An experimental session consisted of 240 trials, subdivided into blocks of 10 trials. The experimental task required communicators to inform their addressee about the referent token by pointing at one of three targets. Within the 10 trials of one block, referent tokens and targets were determined at random, with the constraint that conditions could not be repeated for more than three times in a row and all conditions and configurations were presented in equal numbers in both the first and second half of the experiment. Apart from the target position, two factors, addressee position (left, right) and action (communicative, instrumental), were manipulated. In the communicative condition, the addressee had to select the referent token based on the pointing movement produced by the communicator. In the instrumental condition, addressees could still observe the movement. However, the computer recognized the indicated token based on the communicator's finger position in the detection frame (within a fixed circular tolerance region in the x‐z plane of the frame) and displayed the corresponding referent token to the addressee (Fig. 1).
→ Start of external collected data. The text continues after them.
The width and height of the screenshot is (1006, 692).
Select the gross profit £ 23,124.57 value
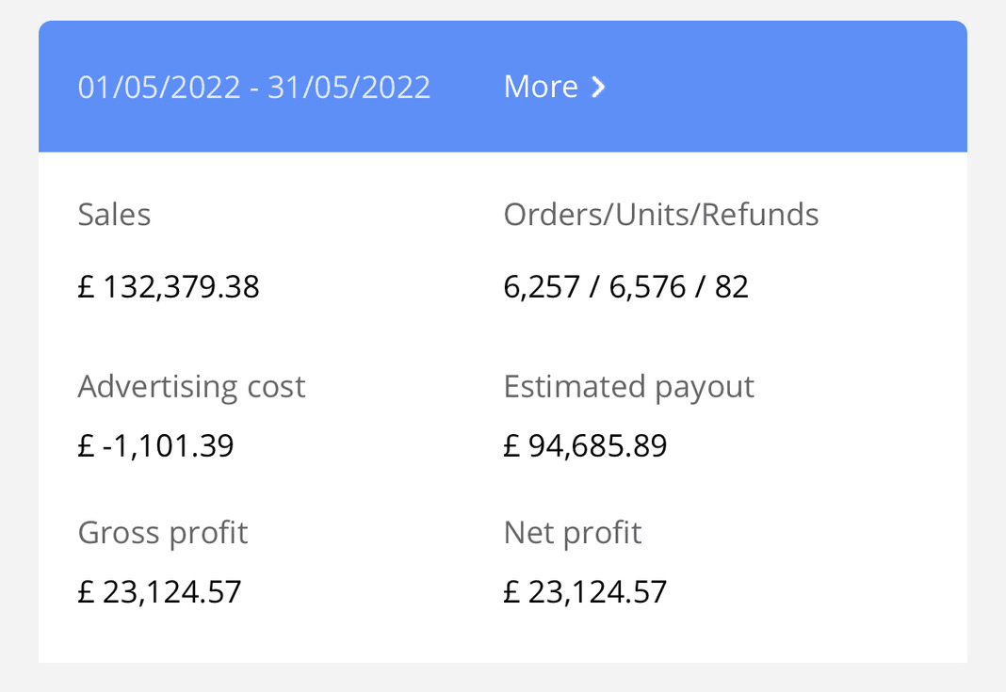tap(159, 591)
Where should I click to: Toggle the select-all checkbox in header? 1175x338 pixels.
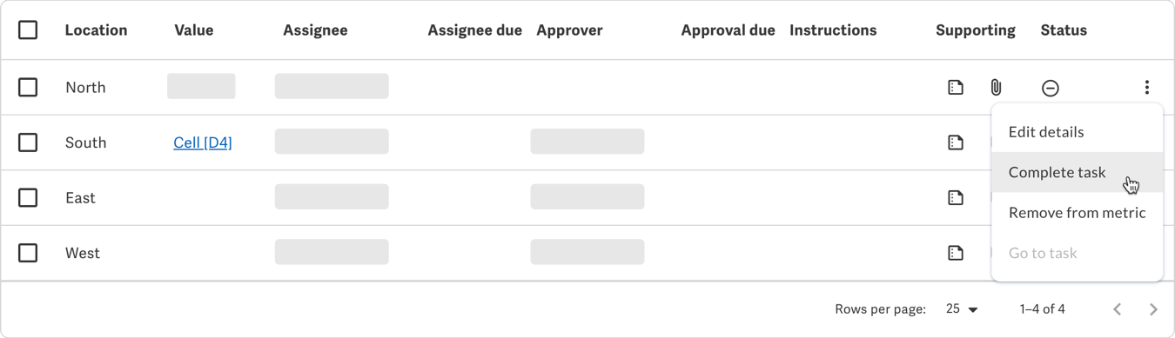(28, 30)
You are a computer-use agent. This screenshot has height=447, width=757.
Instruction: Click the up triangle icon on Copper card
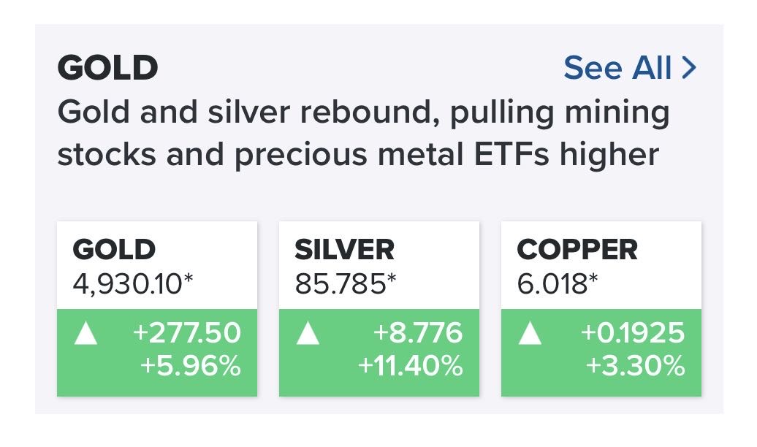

Thus, the two experimental conditions differed only in the addressee's dependency on the relation between communicator's movement and intended referent: Inference of the referent token from the pointing movement was not necessary in the instrumental condition. The otherwise close match between conditions in terms of general task demands and context was designed to minimize global differences in pointing behavior, allowing the detection of modulatory effects of addressee position. The two observers alternated in their roles as the addressee, who had to identify the referent token, and the onlooker, who had no particular task. The roles of addressee and onlooker switched every block, while the action condition changed every other block. The communicator would thus address each observer in each condition before the action category changed. Before each block of 10 trials, participants were informed of the forthcoming conditions, that is, where the addressee/onlooker was located in the forthcoming block, and whether the trials were part of the Communicative or Instrumental control conditions.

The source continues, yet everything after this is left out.